This is a demo of DQRN, with the env as MazeWorld.
- MazeWorld (No mei zi here)
-
Basic maze:
- IN: (0, 0), OUT: (2, 5)
- state: (row, col)
- reward: -5 for any step before finding OUT, 100 for achieving OUT.
- action: "UP", "DOWN", "Left", "Right", encoded as 0, 1, 2, 3.
-
Bonus maze:
- IN: (0, 0), OUT: (2, 5)
- state: (row, col, bonus_bit). bonus_bit indicates whether the bonus has been gotten. We can only see (row, col). Bonus is in a fixed place (3, 4).
- reward: -5 for any step before finding OUT, 100 for achieving OUT, 100 for getting bonus.
- action: "UP", "DOWN", "Left", "Right", encoded as 0, 1, 2, 3.
-
Partial-info bonus maze:
- IN: (0, 0), OUT: (2, 5)
- state: (row, col, bonus_bit). bonus_bit indicates whether the bonus has been gotten.

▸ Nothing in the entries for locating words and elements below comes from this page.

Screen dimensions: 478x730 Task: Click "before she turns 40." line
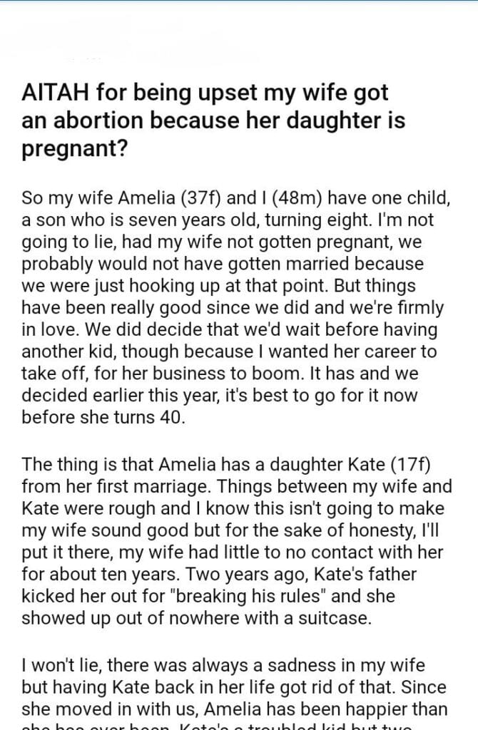click(x=103, y=417)
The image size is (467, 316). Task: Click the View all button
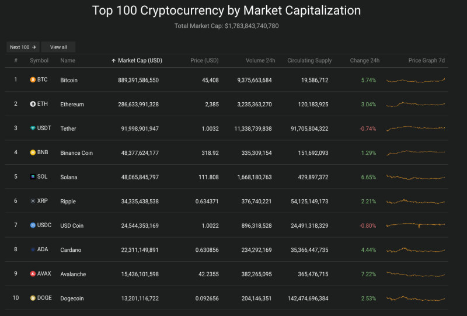(58, 47)
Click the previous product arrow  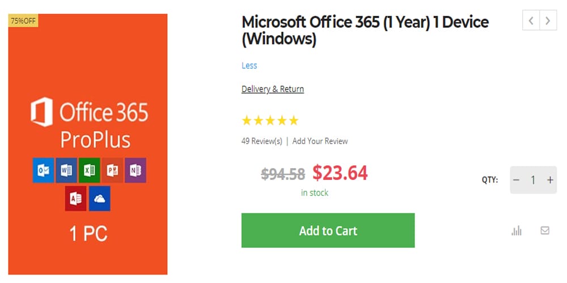pyautogui.click(x=531, y=21)
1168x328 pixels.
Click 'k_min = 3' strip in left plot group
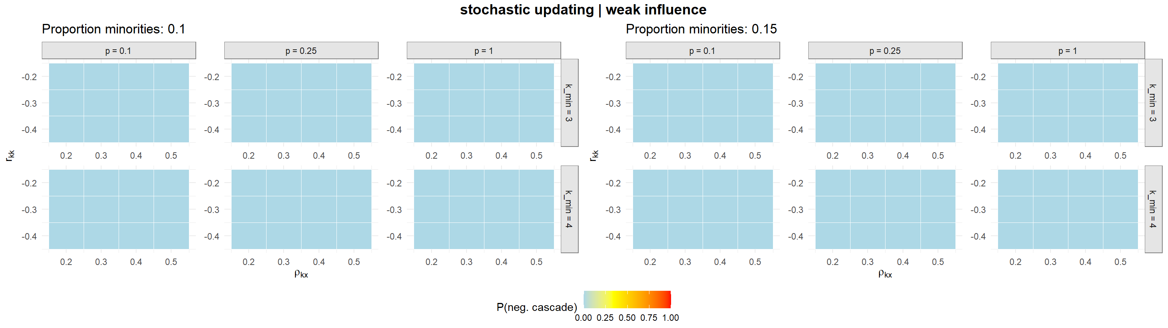coord(569,103)
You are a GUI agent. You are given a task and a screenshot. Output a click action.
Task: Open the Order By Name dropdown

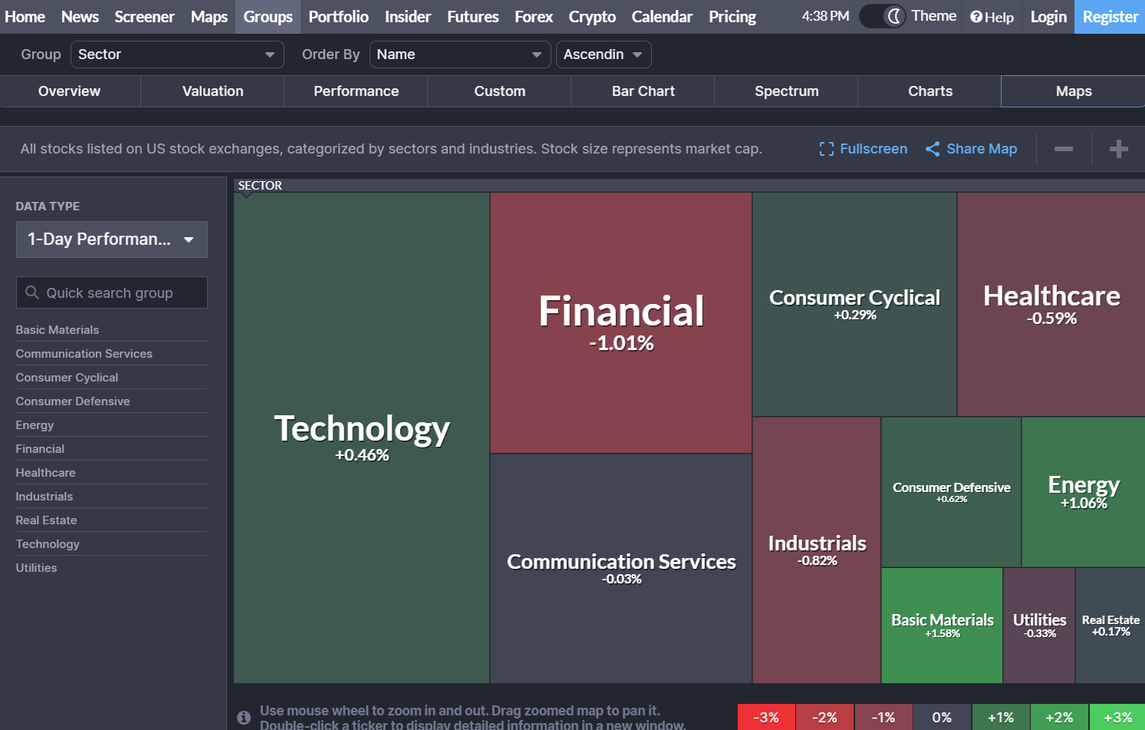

We can only see (row). Bonus is in a fixed place (3, 4).
- reward: -5 for any step before finding OUT, 100 for achieving OUT, 100 for getting bonus.
- action: "UP", "DOWN", "Left", "Right", encoded as 0, 1, 2, 3.
-
Networks
Statement: The codes for this project are based on DQN and DRQN codes at https://github.com/metalbubble/DeepRL-Tutorials.
-
Deep Q-Network (DQN)
- This is the standard form DQN. See Deepmind's DQN Nature paper for ref.
-
Deep Recurrent Q-Network (DRQN)
- The network structure is proposed by Matthew Hausknecht & Peter Stone.
- The network uses a RNN (basic RNN, GRU or LSTM) to "remember" or "forget" history states the agent has been to and the new action is based on the "memory".
-
Deep Recurrent Q-Network with actions (DRQNA, named by myself)
- The network is a revision of DRQN. In optimal control we use the information set I_k to help us make decisions, sometimes only history of S_k is not enough. So I put a_k in the RNN.
- Results
-
Basic maze
- All the networks work.
-
Bonus maze
- For a DQN agent, it can only choose to go "RIGHT", for the policy has to be DETERMINISTIC.
- For a DRQN agent, it can learn act "UP" at the first time reaching (3, 4), and then go "RIGHT".
- For a DRQN agent, the same as DRQN.
-
Partial-info bonus maze
- For a DQN agent, it can't converge (find OUT).
- For a DRQN agent, it can't converge either.
- For a DRQNA agent, it can find the optimal path.